Contribution// Macronisme, néocolonialisme, algerophobie… et complicités
Par Yazid Ben Hounet, Anthropologue
Il souffle actuellement en France un vent mauvais, pestilentiel… algerophobe. Cela ne m’étonne guère. J’avais déjà signalé au lectorat algérien, entre 2019 et 2021, ainsi que dans mon ouvrage Hirak et propagande médiatique en contexte postcolonial (paru à l’ANEP en 2021) les arguties communicationnelles du macronisme et ses actions effectives de soutien au colonialisme makhzenien au Sahara Occidental et sioniste en Palestine. L’Algérie continue donc de déranger la macronie, leurs alliés et la caste médiatique qui leur sert de porte-voix… À cela s’ajoute bien sûr l’extrême droite nostalgique de la nuit coloniale.
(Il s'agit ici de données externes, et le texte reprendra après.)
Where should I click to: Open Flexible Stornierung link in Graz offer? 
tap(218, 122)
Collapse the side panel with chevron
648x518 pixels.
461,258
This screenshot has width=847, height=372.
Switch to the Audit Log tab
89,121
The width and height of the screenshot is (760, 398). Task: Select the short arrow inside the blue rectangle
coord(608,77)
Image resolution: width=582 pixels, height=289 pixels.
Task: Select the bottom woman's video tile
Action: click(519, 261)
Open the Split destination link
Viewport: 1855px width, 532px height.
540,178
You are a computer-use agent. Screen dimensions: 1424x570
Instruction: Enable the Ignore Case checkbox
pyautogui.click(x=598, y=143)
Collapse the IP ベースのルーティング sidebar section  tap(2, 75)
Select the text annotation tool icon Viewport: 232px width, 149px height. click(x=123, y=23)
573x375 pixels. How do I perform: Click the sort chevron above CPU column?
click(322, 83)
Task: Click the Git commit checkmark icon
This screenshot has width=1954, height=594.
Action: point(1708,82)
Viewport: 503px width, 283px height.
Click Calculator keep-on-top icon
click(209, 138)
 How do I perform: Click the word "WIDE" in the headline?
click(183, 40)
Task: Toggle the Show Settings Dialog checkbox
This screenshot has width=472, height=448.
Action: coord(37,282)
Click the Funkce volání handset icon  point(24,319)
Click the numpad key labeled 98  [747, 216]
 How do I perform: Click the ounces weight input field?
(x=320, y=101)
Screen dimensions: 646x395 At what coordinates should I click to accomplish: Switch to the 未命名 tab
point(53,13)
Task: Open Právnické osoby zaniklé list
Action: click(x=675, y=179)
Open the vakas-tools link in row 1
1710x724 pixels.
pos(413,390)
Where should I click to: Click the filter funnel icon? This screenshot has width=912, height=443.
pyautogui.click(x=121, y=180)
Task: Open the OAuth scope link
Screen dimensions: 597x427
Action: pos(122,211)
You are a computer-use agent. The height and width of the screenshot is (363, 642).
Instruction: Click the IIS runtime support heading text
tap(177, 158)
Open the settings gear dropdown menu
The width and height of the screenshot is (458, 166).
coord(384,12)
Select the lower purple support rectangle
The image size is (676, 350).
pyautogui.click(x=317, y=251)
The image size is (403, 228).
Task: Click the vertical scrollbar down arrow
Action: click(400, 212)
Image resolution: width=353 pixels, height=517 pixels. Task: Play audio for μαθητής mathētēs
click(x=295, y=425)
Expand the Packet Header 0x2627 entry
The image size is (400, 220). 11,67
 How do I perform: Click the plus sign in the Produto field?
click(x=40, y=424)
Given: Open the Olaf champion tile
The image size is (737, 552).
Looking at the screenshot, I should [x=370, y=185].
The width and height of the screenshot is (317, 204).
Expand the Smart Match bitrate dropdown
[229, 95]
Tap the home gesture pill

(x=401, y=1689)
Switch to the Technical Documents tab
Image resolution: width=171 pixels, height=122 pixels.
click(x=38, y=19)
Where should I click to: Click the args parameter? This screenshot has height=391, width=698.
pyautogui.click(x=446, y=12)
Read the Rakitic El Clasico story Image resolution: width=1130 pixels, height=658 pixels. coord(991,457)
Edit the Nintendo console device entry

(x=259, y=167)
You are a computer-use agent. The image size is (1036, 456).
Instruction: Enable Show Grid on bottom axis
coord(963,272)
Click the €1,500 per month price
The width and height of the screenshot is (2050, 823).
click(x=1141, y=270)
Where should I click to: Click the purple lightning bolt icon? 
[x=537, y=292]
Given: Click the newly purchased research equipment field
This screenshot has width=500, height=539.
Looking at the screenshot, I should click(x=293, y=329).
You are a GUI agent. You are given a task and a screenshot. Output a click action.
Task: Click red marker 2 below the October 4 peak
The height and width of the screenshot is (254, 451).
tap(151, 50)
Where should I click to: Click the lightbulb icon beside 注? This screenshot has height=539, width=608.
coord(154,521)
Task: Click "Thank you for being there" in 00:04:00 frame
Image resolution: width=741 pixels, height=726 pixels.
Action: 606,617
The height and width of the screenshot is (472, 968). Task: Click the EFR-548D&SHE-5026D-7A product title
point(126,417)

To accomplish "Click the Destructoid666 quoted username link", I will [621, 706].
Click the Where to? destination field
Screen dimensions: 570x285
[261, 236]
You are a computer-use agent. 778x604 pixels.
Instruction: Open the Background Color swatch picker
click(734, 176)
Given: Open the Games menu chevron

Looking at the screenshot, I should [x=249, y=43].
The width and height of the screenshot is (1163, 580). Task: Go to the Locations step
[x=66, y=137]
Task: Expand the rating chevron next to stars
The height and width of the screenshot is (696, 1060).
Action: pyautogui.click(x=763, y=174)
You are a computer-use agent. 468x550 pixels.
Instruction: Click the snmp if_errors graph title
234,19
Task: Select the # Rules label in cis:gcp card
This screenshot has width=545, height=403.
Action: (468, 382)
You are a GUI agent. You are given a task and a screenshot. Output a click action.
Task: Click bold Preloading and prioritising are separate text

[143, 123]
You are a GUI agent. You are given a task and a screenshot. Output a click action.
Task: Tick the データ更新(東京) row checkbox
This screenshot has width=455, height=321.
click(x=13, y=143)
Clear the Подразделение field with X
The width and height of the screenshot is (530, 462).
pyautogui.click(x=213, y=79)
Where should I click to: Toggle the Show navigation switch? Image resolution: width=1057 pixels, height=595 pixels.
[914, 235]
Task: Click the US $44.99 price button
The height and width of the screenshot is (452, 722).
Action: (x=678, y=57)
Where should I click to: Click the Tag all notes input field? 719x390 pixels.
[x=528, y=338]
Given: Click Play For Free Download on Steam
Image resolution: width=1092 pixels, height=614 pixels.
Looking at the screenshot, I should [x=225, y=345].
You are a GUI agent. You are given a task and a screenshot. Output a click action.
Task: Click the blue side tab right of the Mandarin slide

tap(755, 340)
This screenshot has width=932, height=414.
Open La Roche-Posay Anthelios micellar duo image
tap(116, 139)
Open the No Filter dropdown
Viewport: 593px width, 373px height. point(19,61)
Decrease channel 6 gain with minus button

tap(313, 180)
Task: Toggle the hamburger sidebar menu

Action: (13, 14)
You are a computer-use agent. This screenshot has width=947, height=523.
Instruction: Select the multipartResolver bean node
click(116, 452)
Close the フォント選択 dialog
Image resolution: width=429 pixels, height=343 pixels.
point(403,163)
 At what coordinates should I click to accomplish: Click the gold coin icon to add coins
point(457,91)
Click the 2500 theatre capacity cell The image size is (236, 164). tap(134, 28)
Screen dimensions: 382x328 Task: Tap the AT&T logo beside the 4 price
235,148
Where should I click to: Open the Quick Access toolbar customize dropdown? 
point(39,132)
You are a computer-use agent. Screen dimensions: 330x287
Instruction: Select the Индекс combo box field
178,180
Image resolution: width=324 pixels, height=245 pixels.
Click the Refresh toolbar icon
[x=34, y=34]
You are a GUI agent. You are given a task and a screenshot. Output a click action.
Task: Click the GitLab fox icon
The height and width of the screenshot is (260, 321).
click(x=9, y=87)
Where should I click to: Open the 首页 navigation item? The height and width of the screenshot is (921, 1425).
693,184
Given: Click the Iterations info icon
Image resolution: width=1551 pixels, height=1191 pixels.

Cette haine de l’Algérie est en outre exacerbée par le génocide en Palestine[1]. La complicité de toute une partie de l’échiquier politique, médiatique et économique français est aussi révélatrice du refoulé colonial. On a ainsi vu, plusieurs mois durant, le colonisateur français, avec l’aide de quelques plumitifs, supplétifs néocoloniaux, s’abrutir, « se réveiller aux instincts enfouis, à la convoitise, à la violence, à la haine raciale, au relativisme moral », pour reprendre les mots d’Aimé Césaire. On a en effet pu saisir, face à l’inaction de la France, voire sa complicité envers l’entité génocidaire, l’étendue de l’effondrement moral du gouvernement français actuel et d’une large partie du paysage médiatico-politique français.
Bruno Retailleau et l’ancien ambassadeur Xavier Driencourt[2], aux propos aussi détestables soient-ils, se sont surtoutmanifestés au moment du deuxième mandat de Macron, et ils ne sont malheureusement que la pointe immergée de l’iceberg. Mais le problème est à la fois plus ancien et plus profond. Pour ma part, je n’oublie pas le lapsus révélateur d’Emmanuel Macron, lorsque le 30 septembre 2021, il s’interrogeait publiquement sur l’existence d’une nation algérienne, avant la « conquête » française, et critiquait la « rente mémorielle » du « régime politico-militaire » algérien[3].
Il faut en outre avoir l’arrogance colonialiste chevillée au corps pour estimer que la reconnaissance officielle de la responsabilité de la France dans les assassinats de Maurice Audin, Ali Boumendjel et Larbi Ben M’hidi – faits connus de tous et en même temps une goutte d’eau dans un océan de crimes coloniaux non reconnus – susciterait à la fois la gratitude de la société et du gouvernement algériens … et une plus grande ouverture aux marchés du pays des martyrs – Allah yarham shuhadâ !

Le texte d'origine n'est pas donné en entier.